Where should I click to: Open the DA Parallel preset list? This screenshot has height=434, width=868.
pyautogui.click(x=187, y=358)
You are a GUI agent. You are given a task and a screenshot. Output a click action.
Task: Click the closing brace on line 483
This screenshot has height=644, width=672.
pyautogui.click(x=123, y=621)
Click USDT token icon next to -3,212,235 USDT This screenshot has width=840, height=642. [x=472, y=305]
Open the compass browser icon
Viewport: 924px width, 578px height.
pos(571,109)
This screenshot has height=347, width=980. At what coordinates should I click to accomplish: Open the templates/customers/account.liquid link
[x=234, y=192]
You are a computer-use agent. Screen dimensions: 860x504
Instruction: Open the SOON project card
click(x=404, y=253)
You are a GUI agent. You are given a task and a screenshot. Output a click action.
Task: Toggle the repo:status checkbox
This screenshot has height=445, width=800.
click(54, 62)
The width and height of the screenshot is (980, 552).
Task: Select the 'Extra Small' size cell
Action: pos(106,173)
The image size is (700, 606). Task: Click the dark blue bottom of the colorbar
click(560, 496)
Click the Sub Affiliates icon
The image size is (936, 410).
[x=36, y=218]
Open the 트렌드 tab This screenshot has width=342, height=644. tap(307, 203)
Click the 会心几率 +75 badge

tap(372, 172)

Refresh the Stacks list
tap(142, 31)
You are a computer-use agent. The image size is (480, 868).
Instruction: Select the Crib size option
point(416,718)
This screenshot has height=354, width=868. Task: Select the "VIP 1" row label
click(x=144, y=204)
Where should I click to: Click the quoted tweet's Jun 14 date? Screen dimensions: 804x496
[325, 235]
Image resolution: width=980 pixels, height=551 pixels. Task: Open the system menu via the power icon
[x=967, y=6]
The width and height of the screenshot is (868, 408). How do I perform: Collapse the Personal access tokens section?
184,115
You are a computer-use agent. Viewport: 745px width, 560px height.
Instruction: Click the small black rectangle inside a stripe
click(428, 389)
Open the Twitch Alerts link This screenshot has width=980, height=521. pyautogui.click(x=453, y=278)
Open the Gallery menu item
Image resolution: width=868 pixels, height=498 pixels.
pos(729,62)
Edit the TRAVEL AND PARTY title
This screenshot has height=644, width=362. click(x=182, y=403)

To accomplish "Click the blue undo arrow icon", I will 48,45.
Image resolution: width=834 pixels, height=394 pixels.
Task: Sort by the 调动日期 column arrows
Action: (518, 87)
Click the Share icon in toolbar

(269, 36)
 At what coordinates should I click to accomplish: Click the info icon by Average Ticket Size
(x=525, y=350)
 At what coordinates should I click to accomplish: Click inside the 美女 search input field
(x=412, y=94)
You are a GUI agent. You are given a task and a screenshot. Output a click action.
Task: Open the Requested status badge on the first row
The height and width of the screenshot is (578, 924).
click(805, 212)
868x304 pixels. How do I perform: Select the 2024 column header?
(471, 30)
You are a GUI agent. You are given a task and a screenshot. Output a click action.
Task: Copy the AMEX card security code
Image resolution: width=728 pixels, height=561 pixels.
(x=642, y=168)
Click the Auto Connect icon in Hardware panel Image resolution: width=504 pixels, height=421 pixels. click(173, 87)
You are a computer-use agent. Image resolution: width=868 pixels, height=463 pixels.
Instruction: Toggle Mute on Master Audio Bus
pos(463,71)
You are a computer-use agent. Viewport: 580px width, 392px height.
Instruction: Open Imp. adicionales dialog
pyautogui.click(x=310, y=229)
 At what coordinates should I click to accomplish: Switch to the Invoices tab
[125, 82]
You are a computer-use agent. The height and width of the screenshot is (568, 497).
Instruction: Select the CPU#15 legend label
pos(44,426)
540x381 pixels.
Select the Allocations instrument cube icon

Problem requirements
Every line in the records that holds the word "agent" should be copied into the answer.

Your response
You are a GUI agent. You are given a task and a screenshot. Output a click action.
You are a computer-use agent. Screen dimensions: 860x504
You are a GUI agent. You are given a task and a screenshot. Output a click action.
You are a computer-use agent. The image size is (480, 868).
You are a computer-use agent. Viewport: 745px width, 560px height.
You are a GUI agent. You are given a task and a screenshot. Output a click action.
You are a GUI agent. You are given a task and a screenshot. Output a click action.
You are a computer-use agent. Image resolution: width=868 pixels, height=463 pixels.
You are a computer-use agent. Viewport: 580px width, 392px height.
You are a computer-use agent. The height and width of the screenshot is (568, 497).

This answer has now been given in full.